Migrants who can’t immediately find housing will be allowed to stay in the tented areas for 24 to 96 hours, although City Hall said the “times are subject to change depending on the situation.”

Elected officials denounced the plans, calling it “unacceptable,”

“These are reminiscent of the tent cities we see in war torn countries, where the conditions mirror the Third World,” said Assemblywoman Catalina Cruz (D-Queens), a former “Dreamer” who was previously undocumented. “We are one of the richest cities, in one of the richest states, in one of the richest countries. This plan is completely unacceptable and raises too many concerns about the physical wellbeing of asylum seekers."

“It's incredible to see, as the daughter of Colombian immigrants, how Colombian and Venezuelan and asylum seekers are being treated,” said State Sen. Jessica Ramos (D-Queens), whose mom crossed the Mexican border in her 20s. “One of my many reactions to seeing the news of the tents today was, you know, I've never seen the city offer that for our houseless New Yorkers.”

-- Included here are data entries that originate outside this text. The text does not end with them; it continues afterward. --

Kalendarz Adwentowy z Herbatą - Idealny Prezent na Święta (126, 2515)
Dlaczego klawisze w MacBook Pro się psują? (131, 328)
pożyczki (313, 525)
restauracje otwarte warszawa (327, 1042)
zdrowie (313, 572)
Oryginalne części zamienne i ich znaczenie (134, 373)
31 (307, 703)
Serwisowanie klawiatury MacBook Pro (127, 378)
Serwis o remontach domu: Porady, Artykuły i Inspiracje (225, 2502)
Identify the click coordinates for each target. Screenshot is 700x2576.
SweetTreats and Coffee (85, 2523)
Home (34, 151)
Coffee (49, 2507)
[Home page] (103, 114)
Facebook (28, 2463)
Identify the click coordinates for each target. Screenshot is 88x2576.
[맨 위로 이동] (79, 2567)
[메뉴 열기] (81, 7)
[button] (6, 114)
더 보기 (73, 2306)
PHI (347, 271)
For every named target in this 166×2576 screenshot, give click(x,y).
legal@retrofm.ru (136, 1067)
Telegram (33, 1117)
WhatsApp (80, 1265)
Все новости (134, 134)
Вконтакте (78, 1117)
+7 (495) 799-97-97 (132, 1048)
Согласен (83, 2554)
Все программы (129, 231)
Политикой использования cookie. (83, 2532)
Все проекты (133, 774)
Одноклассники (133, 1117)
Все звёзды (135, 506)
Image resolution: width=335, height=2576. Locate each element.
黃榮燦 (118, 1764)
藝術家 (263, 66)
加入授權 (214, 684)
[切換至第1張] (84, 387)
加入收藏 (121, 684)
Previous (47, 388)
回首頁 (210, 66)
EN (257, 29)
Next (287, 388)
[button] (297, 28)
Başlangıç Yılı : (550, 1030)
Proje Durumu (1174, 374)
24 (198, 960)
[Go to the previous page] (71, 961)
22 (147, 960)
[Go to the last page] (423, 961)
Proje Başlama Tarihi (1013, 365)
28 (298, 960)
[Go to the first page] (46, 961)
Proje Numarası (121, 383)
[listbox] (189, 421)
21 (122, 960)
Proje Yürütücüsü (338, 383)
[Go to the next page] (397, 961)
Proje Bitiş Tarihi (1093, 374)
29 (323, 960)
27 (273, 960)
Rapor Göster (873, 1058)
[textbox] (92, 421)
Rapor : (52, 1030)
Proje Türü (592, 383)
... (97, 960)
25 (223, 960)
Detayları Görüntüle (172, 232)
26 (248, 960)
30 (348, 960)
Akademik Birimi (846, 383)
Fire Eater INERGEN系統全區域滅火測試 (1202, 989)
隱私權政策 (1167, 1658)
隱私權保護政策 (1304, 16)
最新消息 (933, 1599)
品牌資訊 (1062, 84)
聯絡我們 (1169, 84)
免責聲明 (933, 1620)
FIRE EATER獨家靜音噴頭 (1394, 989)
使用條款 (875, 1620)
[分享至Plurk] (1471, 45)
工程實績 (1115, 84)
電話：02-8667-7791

Adams has come under fire in recent weeks after violating the right to shelter mandate at least twice, resulting in people sleeping in city offices. Earlier this week the mayor announced that a Colombian asylum seeker died by suicide at a city shelter, leaving behind two kids. Residents of the facility describe feeling isolated and like “prisoners” at the Queens shelter, where Spanish-speaking staff was largely absent.

Contributed reporting by David Cruz.

This story has been updated to include comment from Gov. Kathy Hochul's office.